Y desgraciadamente no podemos saber a priori quien es la persona que al final no nos va a pagar.

Por ello lo que debemos hacer es, que junto con el presupuesto le preparamos al paciente una forma de pago, consistente de una cuota inicial y pagos que se van haciendo en el transcurso de la ejecución del plan de trabajo (el plan de tratamiento).

Pero nuestros costos deben quedar cubiertos de tal manera que si el cliente en un determinado momento deja de venir (o de pagar), al menos no hayamos perdido dinero.

Las tarjetas de crédito son una solución, el cobro por cheques post-fechados es otra, la ejecución retardada del plan de trabajo es otra alternativa; cada uno debe llegar a la forma de pago que satisfaga sus intereses.

Como regla general, en planes de trabajo largos, no se ejecuta ningún trabajo cuyos costos no estén previamente pagados.

En el caso de actividades únicas (una obturación, una exodoncia) eso no es mayor problema.

Lo mas que se pierde, si el paciente no quiere pagar una vez terminado, es el trabajo de la cita recién concluida.

Hay estrategias para disminuir esas posibilidades, pero están mas allá de los alcances de este articulo.

Mi preocupación son los clientes con planes de trabajo extensos y costosos.

3-. Como cobrar:

Si nos da pena cobrar, tenemos un problema que debemos resolver.

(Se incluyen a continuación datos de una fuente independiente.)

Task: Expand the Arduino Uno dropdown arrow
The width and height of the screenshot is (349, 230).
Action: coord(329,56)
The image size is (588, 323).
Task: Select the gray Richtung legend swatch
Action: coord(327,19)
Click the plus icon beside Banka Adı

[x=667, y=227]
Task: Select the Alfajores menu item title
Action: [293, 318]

Nadie puede cobrar por nosotros.

No se trata de la consulta medica, donde el paciente sale y resignadamente le paga a la recepcionista lo que ella le indica.

Nuestros clientes siempre creen que pueden negociar, y hasta un cierto punto es su derecho.

A menos que tengamos personal especialmente entrenado en la clínica para presentar planes de tratamiento y de pago, es nuestra obligación determinar esos detalles junto con el paciente, en el momento de la presentación del plan de trabajo.

Una vez presentado el plan de trabajo, los detalles del plan de pago se definen y se asientan en la historia clínica, y hasta es una buena idea que el cliente firme su aceptación.

Un detalle final: algunas personas dicen: Yo soy un individuo honorable!

Yo te pago cuando termines tu trabajo!

Veinte años de experiencia me avalan para decir: No importa que tan honorable sea un cliente, si no quiere pagar la cuota inicial, va a ser difícil sacarle el pago final.

Si el precio de exigirle una cuota inicial es perder al cliente, es un precio muy barato, que vale la pena pagar para ahorrarse un dolor de cabeza.

Dr. Isaac Holder H.

Odontólogo, U.C.V., 1981

Master of Science, Periodoncia, University of Michigan, 1984

Ha ejercido en clínica privada desde su graduación, ha sido docente en la Facultad de Odontología de la Universidad Central de Venezuela, y actualmente trabaja en el Departamento de Oclusión y Ciencias de la Conducta de la Facultad de Odontología de la Universidad de Tel Aviv.